Its natural habitat is the understory and the middle strata of moist broadleaf forests; in the majority of its localities, it is found in tall trees of terra firme (Note: Upland forests that do not flood in the northern regions of the Amazon basin.) forests.

== Systematics ==

=== Original description ===
Xiphorhynchus ocellatus beauperthuysii was first described by the French naturalists Jacques Pucheran and Frédéric de Lafresnaye in 1850 under the scientific name Nasica beauperthuysii. Its type locality is 'Amazonum Ripas', or the Peruvian Amazon.

=== Etymology ===
The masculine generic name Xiphorhynchus is composed of the Greek words "ξιφος, xiphos": sword, and "ῥυγχος, rhunkhos": the snout; meaning "with a beak in the shape of a sword". The specific name beauperthuysii commemorates the French microbiologist Louis Daniel Beauperthuy Desbonnes (1807–1871).

=== Taxonomy ===
The taxa is currently treated as the subspecies X. ocellatus beauperthuysii of the ocellated woodcreeper (Xiphorhynchus ocellatus), which is identified in the southern regions of the Amazon river as based on its initial classifications, but at one point was recognized as a separate species by Birds of the World (HBW), Birdlife International (BLI) and the Comité Brasileño de Registros Ornitológicos (CBRO), based on the significant genetic divergences encountered in a multilocular phylogenetic analysis of Xiphorhynchus pardalotus/ocellatus completed by Sousa-Neves et al (2013).
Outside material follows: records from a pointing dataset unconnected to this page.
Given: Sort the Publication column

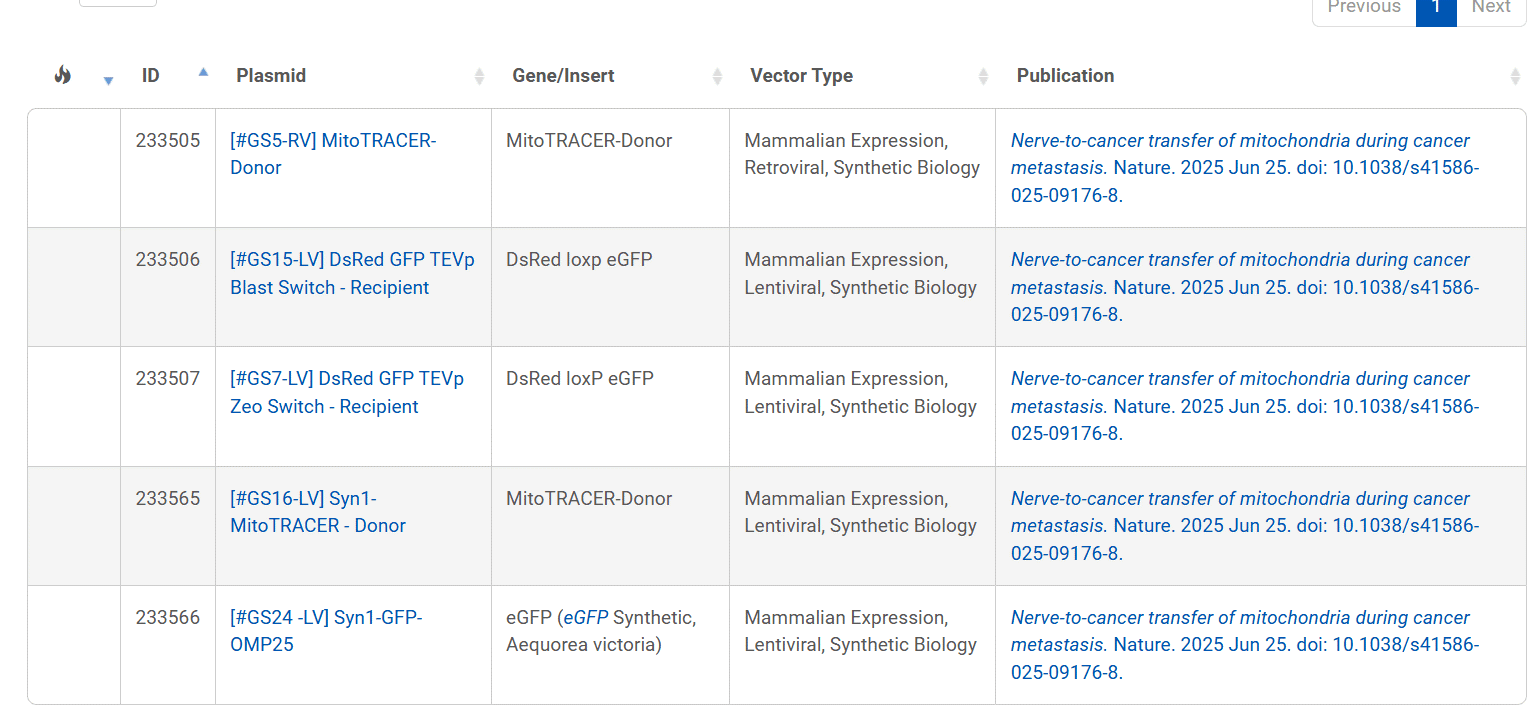Looking at the screenshot, I should [x=1514, y=76].
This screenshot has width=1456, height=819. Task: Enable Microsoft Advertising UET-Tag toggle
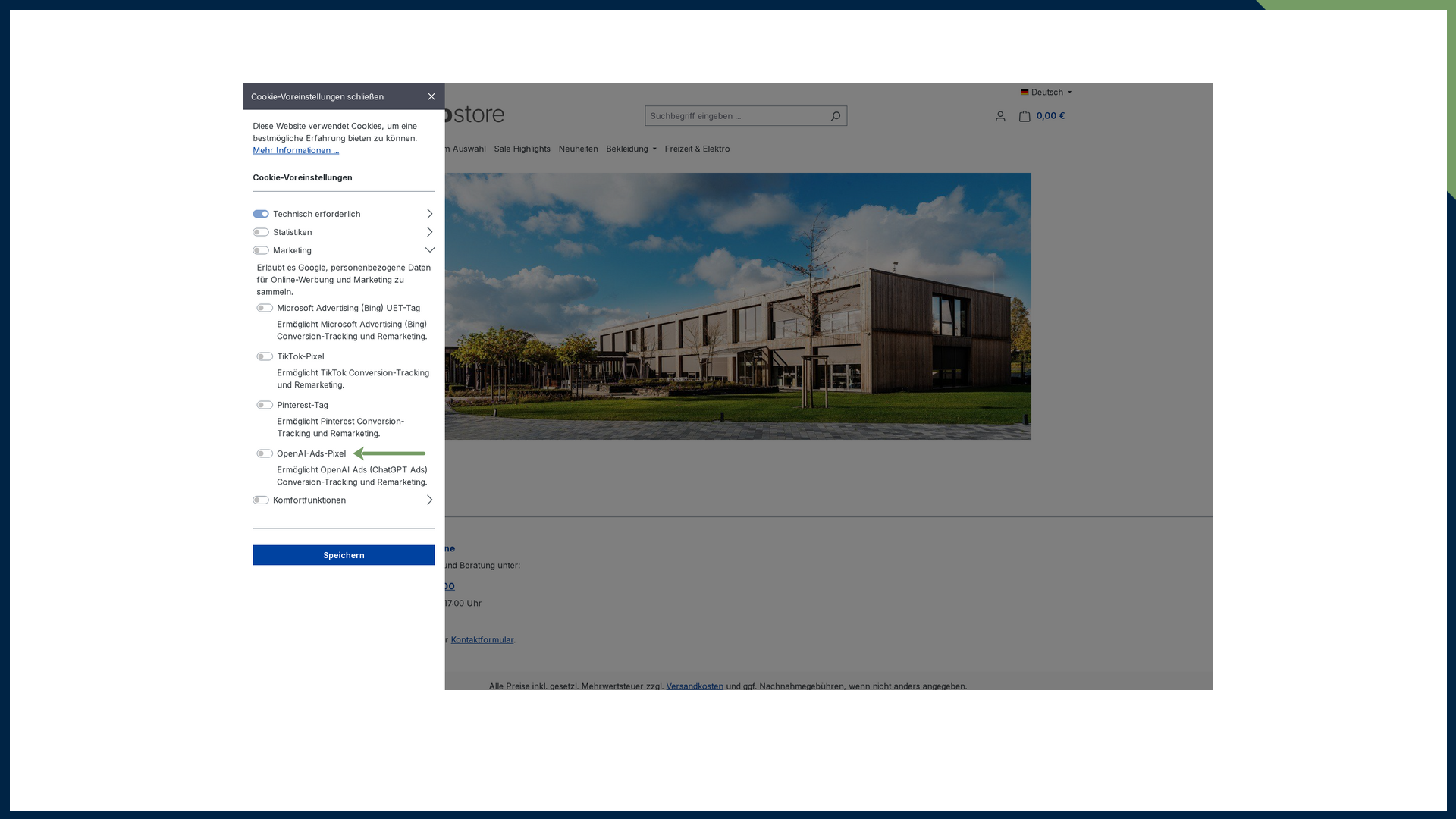click(x=265, y=308)
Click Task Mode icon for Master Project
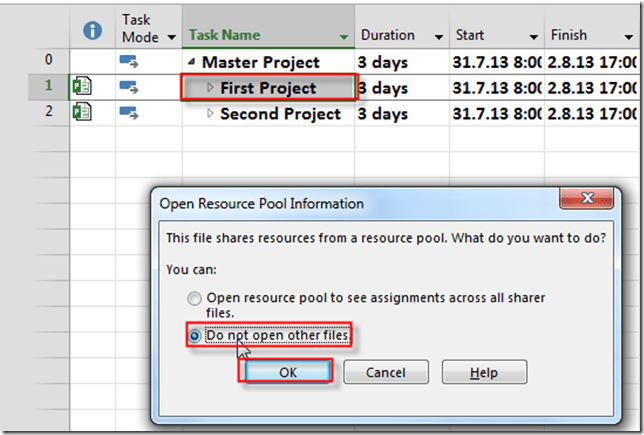Viewport: 644px width, 435px height. click(131, 62)
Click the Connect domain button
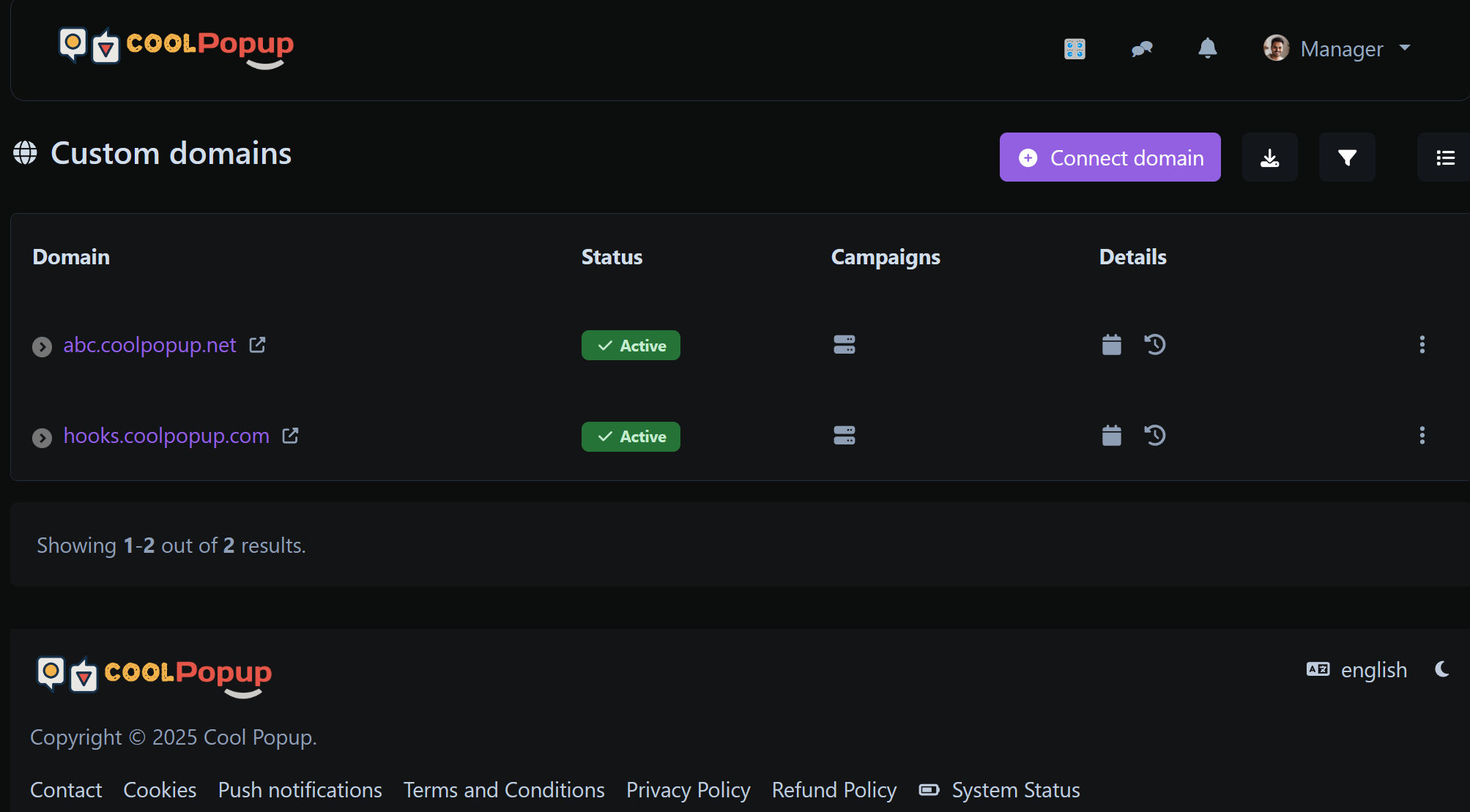 click(x=1109, y=157)
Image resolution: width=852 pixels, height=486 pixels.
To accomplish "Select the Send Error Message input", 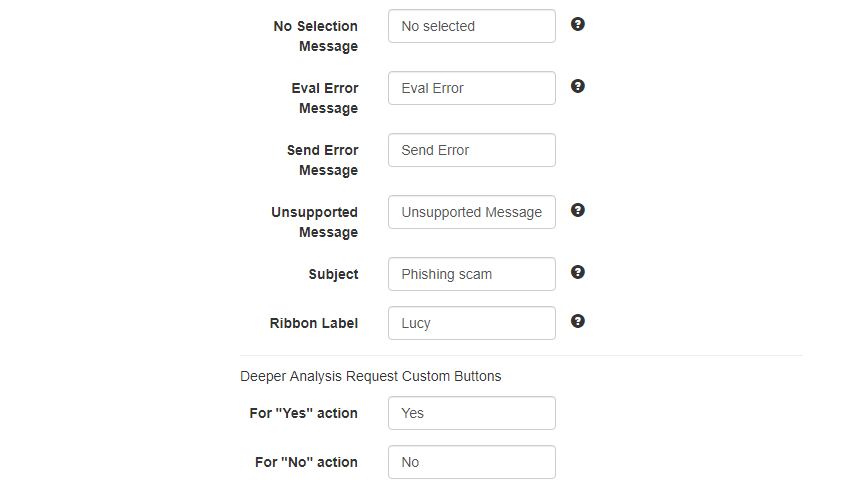I will point(472,150).
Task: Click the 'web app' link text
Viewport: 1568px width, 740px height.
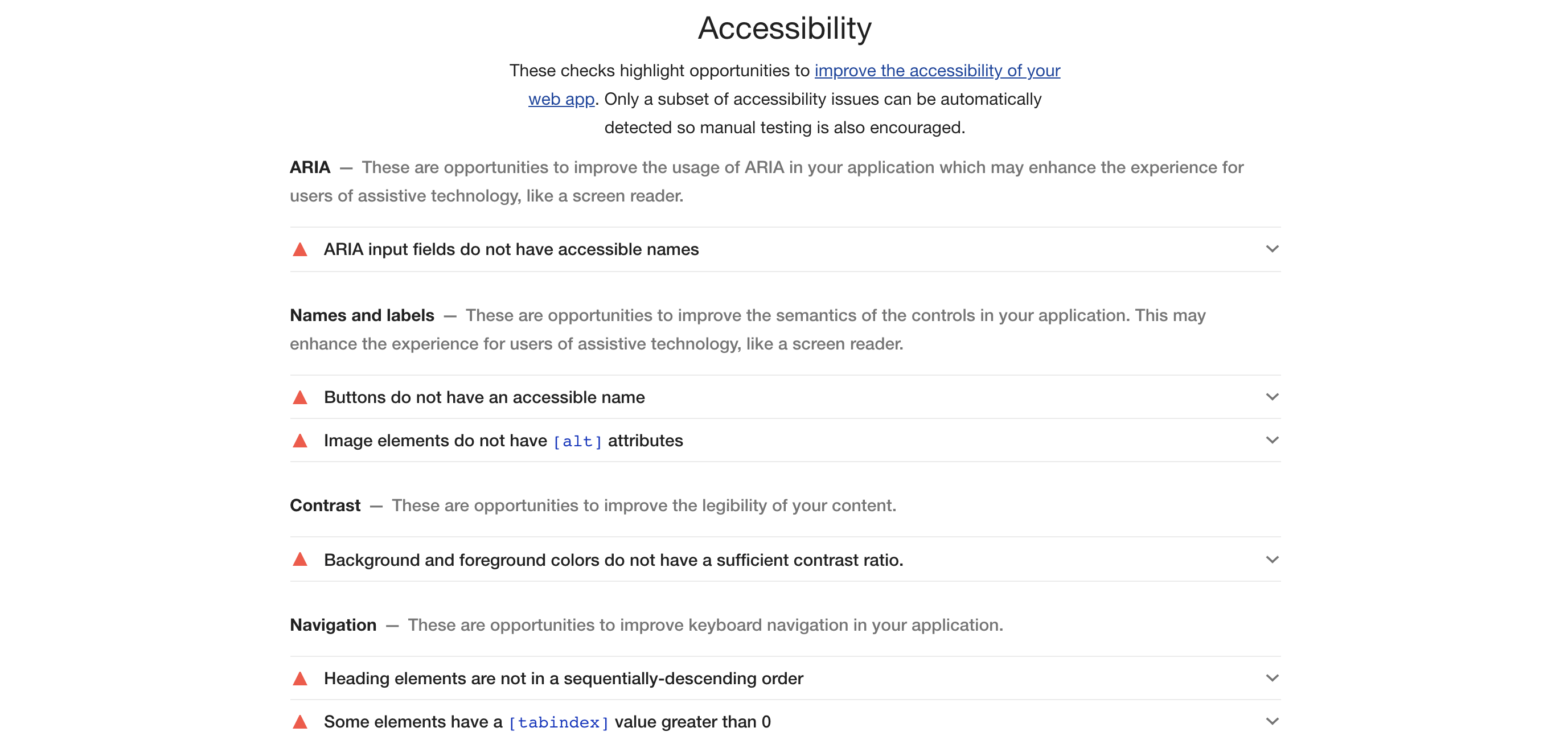Action: (x=561, y=99)
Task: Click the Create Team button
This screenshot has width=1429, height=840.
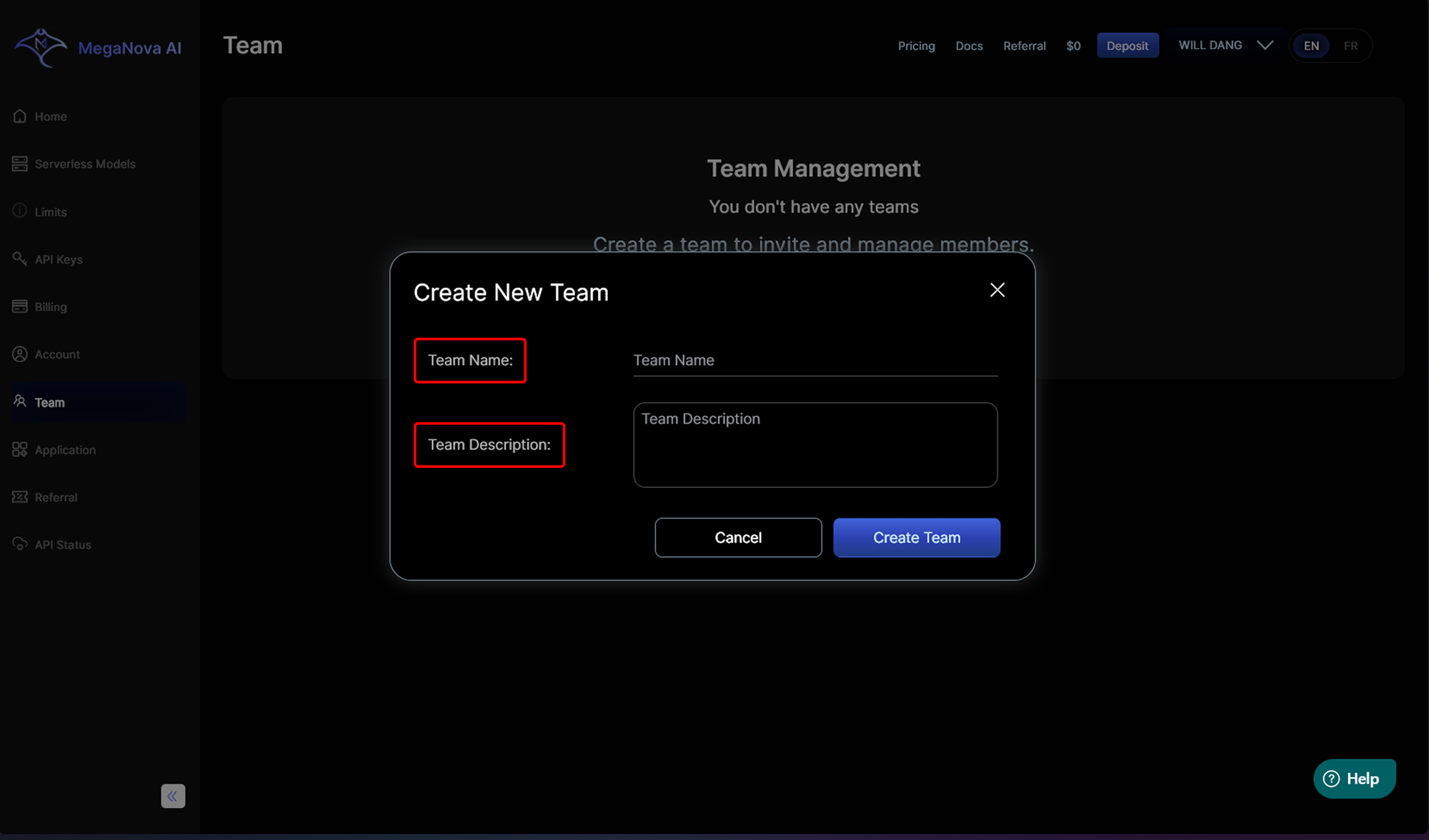Action: [917, 537]
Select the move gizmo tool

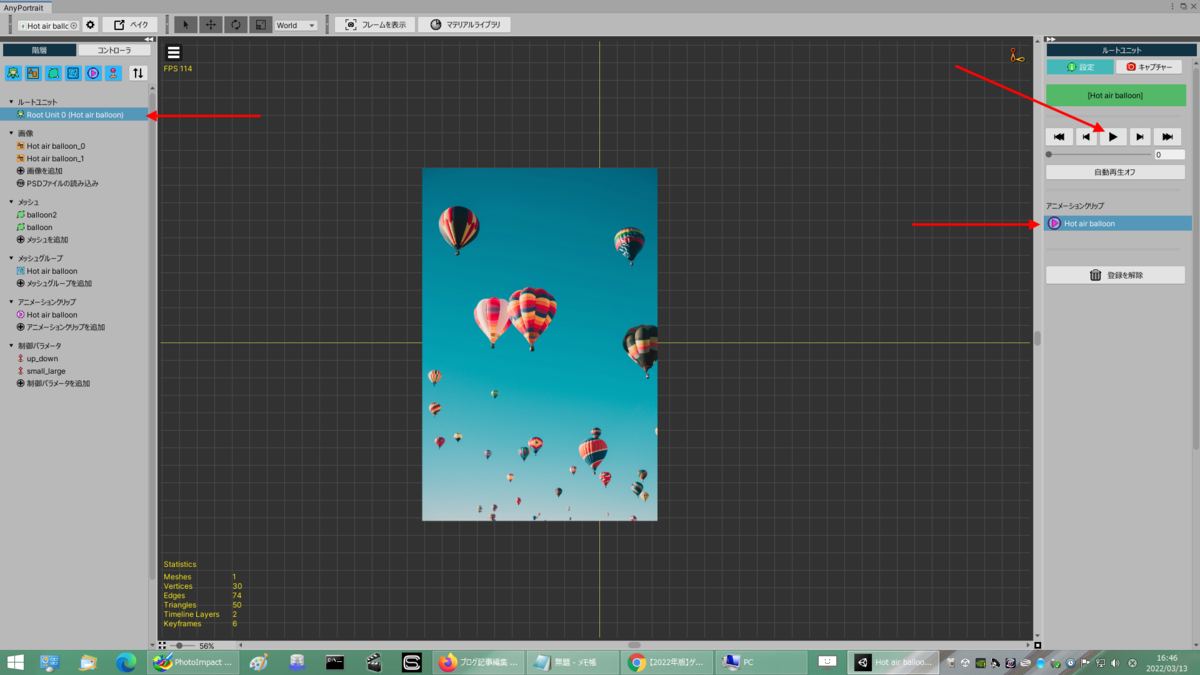pos(210,25)
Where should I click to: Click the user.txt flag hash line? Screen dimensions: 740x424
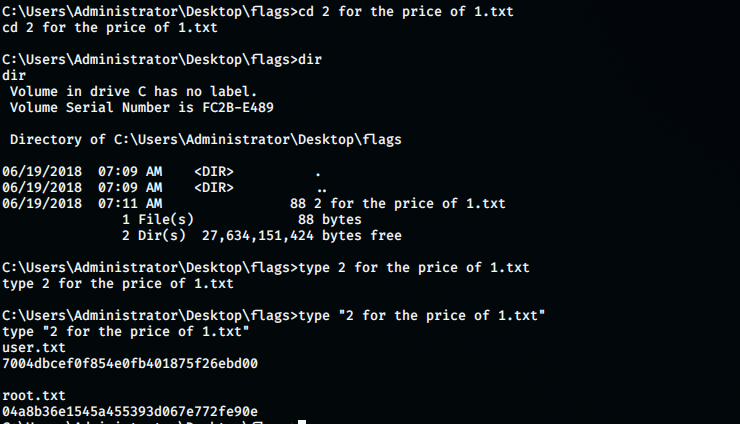pyautogui.click(x=130, y=364)
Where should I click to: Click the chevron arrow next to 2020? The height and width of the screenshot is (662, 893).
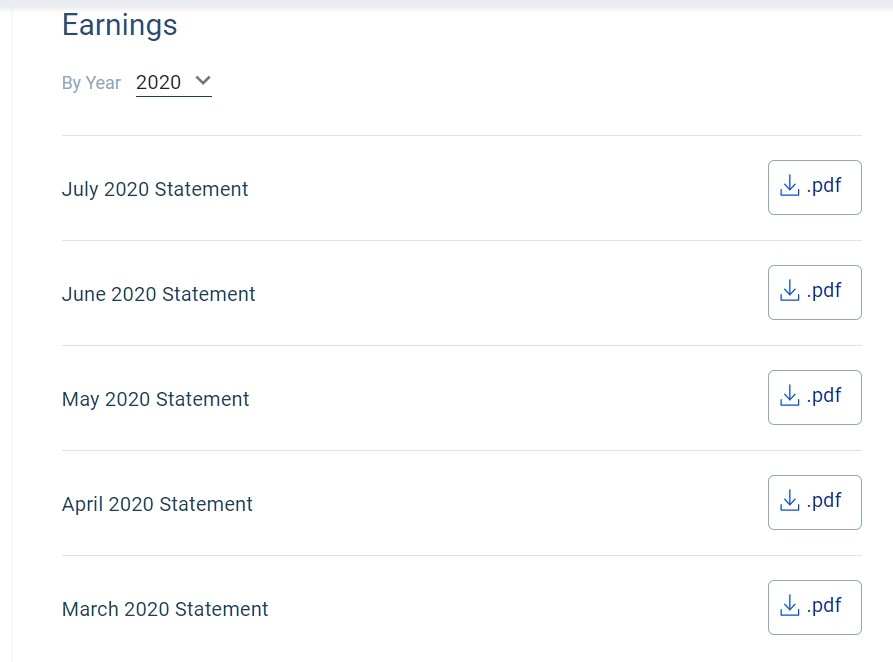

However, the separation of species was not recognized by the Comité de Clasificación de Sudamérica (SACC), which declined Proposition N° 600 that proposed the separation of X. ocellatus into three species, citing insufficient published data.

The main reason cited by Birds of the World justifying the separation of species, apart from genetic evidence, is the notable differences in vocalization between birds in the north and birds in the south of the Amazon River.

The epithet beauperthuysii replaces the previously used name weddellii, since the latter had a vaguely defined type locality, which would later be used to refer to X. ocellatus.

=== Subspecies ===
According to Birds of the World, two subspecies of X. ocellatus that may be termed as "line-crowned woodcreepers" are recognized. The subspecies Xiphorhynchus ocellatus lineatocapilla has an uncertain distribution known only from its holotype; the type is said to have been collected from Ciudad Bolívar in Venezuela, but this is most likely wrong.